→ **What the exercise asks**:
Copy each line of the data below with the word "will".

════════════════

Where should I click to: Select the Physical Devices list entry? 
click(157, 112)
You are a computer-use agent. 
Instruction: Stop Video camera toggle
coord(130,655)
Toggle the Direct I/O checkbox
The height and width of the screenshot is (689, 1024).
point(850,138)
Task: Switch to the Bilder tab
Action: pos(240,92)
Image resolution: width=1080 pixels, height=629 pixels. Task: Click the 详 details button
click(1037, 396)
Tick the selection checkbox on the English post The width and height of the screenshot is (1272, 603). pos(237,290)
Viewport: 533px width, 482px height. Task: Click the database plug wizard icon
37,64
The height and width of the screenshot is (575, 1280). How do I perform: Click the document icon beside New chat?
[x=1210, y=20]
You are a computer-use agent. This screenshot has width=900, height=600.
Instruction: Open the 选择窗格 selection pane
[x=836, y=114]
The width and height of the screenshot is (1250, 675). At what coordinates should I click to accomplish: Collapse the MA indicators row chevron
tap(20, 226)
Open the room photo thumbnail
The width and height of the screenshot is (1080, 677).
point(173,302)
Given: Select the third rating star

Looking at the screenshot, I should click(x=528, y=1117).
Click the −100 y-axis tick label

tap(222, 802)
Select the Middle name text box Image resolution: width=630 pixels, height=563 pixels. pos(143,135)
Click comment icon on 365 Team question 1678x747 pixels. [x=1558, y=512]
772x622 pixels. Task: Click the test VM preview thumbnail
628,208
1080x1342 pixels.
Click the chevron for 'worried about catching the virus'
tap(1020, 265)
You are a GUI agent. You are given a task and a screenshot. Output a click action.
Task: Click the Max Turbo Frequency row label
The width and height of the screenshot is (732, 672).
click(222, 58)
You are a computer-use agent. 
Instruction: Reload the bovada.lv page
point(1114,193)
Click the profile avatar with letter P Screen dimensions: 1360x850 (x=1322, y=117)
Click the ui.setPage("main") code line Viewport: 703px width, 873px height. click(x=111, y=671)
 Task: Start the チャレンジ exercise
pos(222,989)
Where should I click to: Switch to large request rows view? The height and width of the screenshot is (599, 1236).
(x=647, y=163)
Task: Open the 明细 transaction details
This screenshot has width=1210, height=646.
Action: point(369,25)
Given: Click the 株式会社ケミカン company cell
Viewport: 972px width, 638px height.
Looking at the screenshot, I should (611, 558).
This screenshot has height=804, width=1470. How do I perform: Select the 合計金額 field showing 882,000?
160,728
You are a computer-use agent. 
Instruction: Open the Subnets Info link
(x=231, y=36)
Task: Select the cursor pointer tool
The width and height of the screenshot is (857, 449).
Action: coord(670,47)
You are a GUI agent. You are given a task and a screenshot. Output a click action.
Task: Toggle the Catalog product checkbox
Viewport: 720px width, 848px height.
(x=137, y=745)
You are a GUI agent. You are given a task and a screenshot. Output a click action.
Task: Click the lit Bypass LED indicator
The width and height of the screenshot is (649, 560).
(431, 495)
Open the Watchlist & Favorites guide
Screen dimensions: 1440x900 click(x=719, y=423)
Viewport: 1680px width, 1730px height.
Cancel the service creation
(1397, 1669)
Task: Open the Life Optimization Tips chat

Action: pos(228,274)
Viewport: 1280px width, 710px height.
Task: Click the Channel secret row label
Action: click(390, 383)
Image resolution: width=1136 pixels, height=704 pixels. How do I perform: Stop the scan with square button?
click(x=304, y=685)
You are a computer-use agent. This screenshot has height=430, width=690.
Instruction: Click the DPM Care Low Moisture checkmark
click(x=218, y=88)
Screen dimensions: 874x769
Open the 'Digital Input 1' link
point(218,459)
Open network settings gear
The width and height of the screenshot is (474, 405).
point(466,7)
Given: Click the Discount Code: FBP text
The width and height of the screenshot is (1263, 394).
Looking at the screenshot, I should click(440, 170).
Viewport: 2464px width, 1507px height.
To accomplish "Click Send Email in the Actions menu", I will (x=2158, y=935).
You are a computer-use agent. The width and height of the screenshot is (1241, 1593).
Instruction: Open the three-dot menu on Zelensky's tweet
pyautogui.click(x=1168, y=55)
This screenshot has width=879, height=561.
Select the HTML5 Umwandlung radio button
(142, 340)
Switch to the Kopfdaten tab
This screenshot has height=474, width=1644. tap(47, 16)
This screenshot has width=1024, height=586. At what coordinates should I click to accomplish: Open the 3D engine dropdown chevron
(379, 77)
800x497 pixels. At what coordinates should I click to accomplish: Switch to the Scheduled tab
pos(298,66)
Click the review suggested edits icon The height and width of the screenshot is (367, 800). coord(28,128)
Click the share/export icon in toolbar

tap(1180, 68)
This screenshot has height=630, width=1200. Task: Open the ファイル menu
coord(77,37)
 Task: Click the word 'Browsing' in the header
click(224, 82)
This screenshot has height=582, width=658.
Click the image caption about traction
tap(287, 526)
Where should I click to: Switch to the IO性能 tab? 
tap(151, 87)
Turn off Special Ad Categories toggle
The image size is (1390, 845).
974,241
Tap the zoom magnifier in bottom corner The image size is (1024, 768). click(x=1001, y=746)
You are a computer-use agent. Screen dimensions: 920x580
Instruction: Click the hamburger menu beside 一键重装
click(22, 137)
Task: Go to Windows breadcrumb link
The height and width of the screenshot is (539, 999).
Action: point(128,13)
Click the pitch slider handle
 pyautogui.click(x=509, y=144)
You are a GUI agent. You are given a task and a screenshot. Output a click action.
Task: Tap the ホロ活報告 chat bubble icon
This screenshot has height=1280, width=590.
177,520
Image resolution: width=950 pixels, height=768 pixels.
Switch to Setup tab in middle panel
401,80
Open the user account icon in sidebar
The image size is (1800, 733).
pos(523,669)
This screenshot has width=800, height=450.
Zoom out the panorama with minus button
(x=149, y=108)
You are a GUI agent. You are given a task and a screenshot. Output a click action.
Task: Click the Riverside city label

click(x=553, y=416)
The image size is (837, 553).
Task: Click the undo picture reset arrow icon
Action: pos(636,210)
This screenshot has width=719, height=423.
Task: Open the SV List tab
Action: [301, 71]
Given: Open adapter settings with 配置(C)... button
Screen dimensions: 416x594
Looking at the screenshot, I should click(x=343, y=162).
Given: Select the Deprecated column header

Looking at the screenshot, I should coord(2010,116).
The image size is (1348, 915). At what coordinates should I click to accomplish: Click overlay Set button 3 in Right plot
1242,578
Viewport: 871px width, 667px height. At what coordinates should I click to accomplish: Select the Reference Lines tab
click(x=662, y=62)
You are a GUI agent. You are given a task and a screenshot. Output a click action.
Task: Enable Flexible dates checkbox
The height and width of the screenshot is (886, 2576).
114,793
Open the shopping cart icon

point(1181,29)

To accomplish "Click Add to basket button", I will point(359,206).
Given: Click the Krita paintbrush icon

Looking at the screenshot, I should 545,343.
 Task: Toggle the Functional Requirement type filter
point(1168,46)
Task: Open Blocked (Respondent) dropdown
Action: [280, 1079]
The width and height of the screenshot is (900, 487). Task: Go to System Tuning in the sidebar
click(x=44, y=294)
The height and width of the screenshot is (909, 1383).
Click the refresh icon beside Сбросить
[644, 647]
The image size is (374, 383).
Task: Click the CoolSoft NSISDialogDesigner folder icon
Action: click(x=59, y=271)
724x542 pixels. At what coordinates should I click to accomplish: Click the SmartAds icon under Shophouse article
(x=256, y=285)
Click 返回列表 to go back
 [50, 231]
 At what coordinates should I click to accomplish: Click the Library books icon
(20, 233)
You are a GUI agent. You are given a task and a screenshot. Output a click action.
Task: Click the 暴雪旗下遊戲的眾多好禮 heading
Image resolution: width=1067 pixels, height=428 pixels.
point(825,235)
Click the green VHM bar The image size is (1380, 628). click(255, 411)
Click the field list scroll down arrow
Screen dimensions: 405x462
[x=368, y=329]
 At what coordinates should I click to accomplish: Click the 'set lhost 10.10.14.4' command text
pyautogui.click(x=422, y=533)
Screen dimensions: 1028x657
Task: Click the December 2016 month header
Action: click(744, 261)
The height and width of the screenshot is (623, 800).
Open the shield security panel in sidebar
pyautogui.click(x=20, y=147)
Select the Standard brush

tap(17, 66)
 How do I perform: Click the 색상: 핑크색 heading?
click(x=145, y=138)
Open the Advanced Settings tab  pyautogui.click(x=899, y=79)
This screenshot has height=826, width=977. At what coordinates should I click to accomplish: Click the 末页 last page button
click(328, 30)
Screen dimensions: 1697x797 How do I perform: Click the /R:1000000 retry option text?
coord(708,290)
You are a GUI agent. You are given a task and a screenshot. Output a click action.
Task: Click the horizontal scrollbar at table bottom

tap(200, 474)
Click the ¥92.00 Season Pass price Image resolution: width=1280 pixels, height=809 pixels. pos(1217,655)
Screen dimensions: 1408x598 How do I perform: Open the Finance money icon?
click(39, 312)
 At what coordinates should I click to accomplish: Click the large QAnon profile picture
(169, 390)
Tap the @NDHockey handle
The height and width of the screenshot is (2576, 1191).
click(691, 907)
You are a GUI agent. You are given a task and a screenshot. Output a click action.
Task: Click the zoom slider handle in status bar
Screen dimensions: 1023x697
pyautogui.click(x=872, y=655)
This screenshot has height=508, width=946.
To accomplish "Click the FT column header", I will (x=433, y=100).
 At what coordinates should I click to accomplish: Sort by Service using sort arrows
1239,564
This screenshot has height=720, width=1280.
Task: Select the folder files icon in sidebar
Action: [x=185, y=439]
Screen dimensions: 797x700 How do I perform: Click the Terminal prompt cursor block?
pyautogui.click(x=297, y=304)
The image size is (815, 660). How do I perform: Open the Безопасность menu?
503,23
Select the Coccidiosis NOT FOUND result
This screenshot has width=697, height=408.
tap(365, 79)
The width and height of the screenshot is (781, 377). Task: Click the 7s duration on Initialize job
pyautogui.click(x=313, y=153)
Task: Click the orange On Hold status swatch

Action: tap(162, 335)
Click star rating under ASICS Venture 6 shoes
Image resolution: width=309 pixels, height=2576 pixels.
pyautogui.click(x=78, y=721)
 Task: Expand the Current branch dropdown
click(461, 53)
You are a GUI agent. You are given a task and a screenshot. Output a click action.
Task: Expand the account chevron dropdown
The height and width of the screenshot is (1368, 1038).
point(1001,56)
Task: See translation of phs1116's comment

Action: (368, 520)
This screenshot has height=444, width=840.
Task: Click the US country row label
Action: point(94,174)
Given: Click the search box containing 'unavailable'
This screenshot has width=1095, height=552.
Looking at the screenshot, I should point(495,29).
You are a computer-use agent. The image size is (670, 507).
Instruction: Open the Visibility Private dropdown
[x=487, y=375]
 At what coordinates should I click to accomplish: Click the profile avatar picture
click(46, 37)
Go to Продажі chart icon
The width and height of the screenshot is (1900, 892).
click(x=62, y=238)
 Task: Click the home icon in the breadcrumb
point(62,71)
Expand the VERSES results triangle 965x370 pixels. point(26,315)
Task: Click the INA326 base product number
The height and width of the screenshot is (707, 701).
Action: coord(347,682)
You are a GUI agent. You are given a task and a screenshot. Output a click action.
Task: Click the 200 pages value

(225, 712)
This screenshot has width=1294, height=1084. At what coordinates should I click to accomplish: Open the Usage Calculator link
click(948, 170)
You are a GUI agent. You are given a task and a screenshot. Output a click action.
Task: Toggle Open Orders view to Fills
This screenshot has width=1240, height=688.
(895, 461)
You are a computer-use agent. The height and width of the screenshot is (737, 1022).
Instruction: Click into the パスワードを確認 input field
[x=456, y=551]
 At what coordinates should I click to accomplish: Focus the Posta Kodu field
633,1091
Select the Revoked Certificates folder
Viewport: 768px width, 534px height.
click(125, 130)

════════════════

→ **Solution**:
To accomplish "Click Send Email in the Actions menu", I will (x=2158, y=935).
To accomplish "Click Add to basket button", I will point(359,206).
To accomplish "Click the FT column header", I will (x=433, y=100).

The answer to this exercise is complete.